The next spacecraft-sputnik launched was designed as if a man were on board. The descent module had the thermal protection cover and life support systems were installed on board. For the first time in the practice of space flight it had to return back to Earth. At that time this problem wasn’t solved either in Soviet Union or in the USA. What is more not only the module had to return but also the passengers of the spacecraft-sputnik – dogs Chaika (Seagull) and Sergey Korolev’s favourite red Lisichka (Foxie).

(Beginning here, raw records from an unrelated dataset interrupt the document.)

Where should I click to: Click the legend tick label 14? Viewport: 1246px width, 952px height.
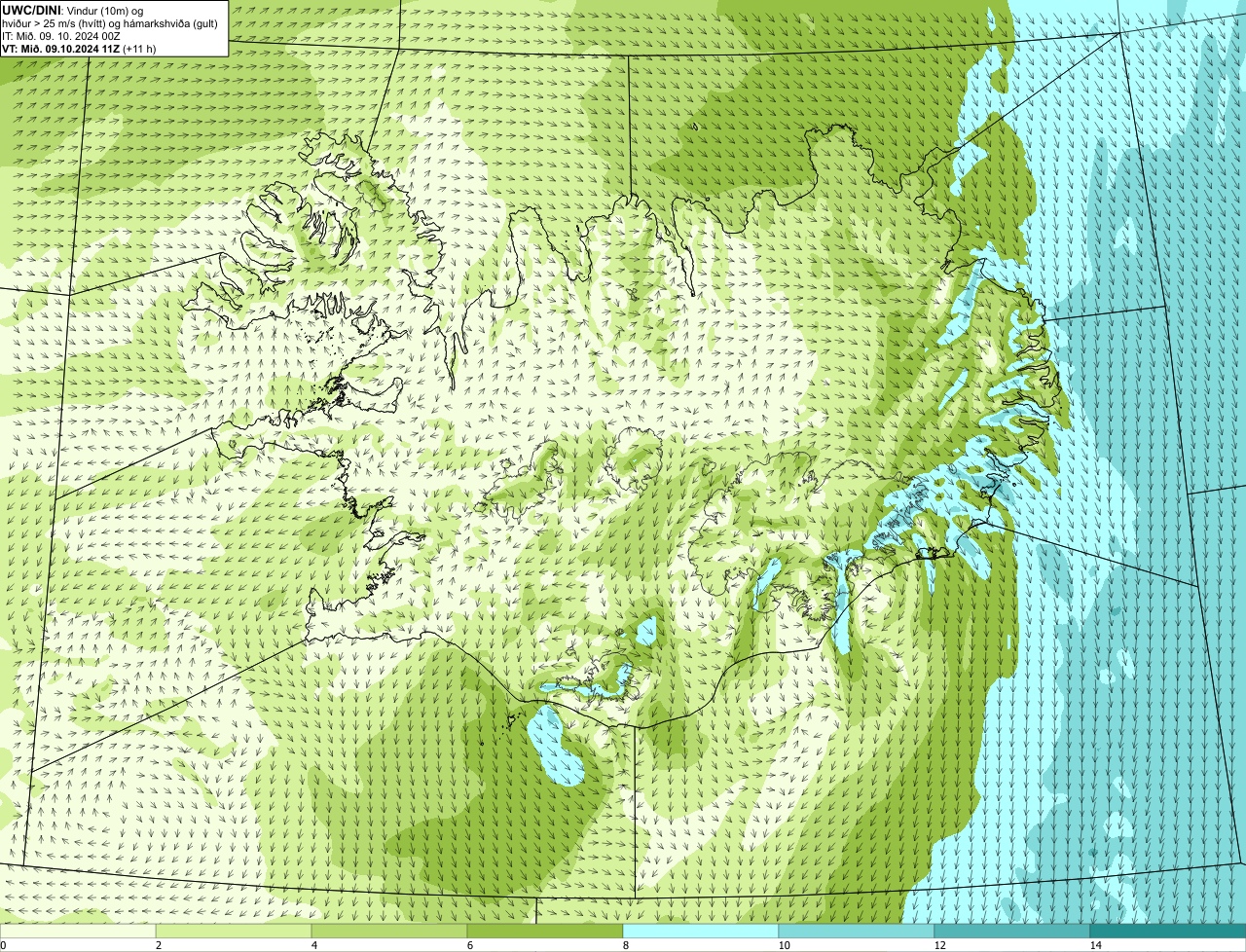pyautogui.click(x=1095, y=945)
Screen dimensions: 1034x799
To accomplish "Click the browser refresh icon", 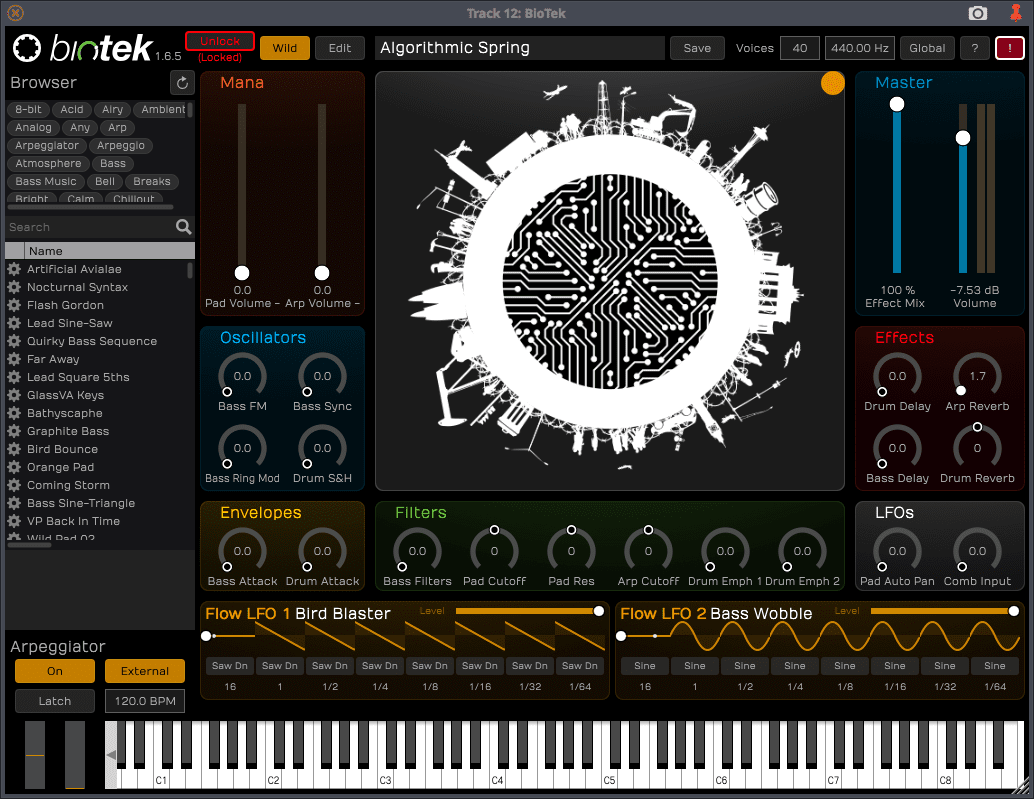I will coord(182,83).
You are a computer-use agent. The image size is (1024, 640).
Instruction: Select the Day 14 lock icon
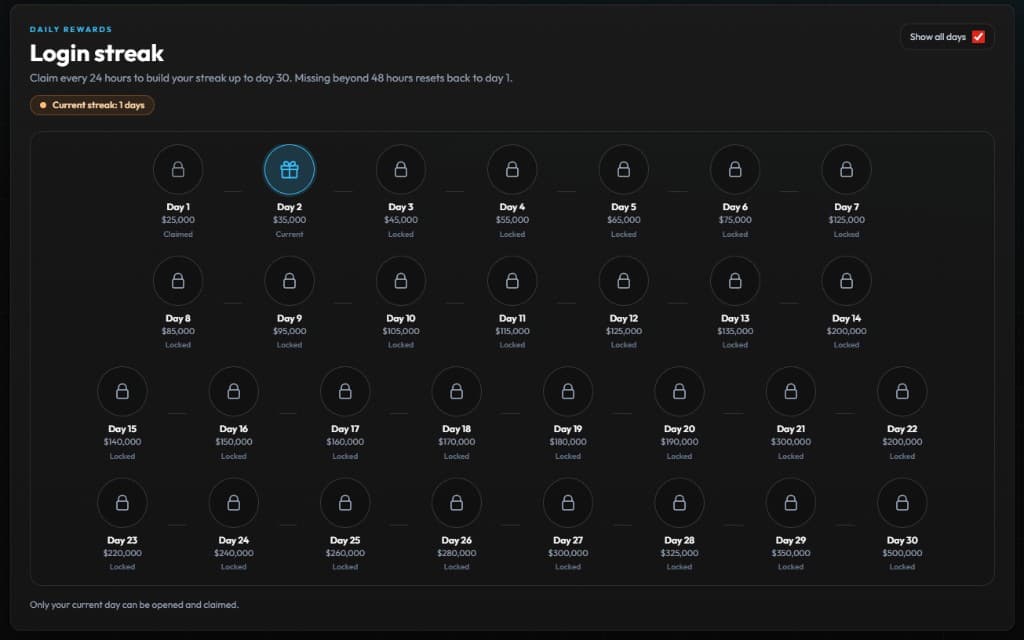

However “over the top” it sounds, at least four Soviet cosmonauts owe their lives to these dogs: Vasiliy Lazarev and Oleg Makarov, (in the Soyuz 18a “anomaly” of 5.4.75) and Vladimir Titov and Gennady Strekalov in Soyuz T-10 I of 27.9.83). In each case the emergency recovery system saved their lives, the first two at the height of 192 km when the third stage of their booster failed to operate, and the two others - at the flight pad when the rocket exploded under them. Meanwhile at Baikonur cosmodrome the third spacecraft-sputnik was being prepared for flight. Though in the TASS messages it was referred to as “the second” but what was really important was not the number. It was a complete spacecraft with a much larger set of instruments for realization of scientific research. Study of peculiarities of the animals’ vital signs under space flight conditions, space radiation effects, check of workability of waste recovery system, nutrition, water supply and sanitation. In the pressurized cabin of the spacecraft in addition to two dogs there were two white rats, a lot of white and black mice, seeds of various plants.

Belka and Strelka

On the 16th of August the rocket was moved to the pad, and the launch was planned for the day after. Unexpectedly the main oxygen valve on the launch vehicle was rejected as defective, and the flight was postponed. It was necessary to urgently deliver the new valve by plane from Kuibyshev (nowadays, known as Samara).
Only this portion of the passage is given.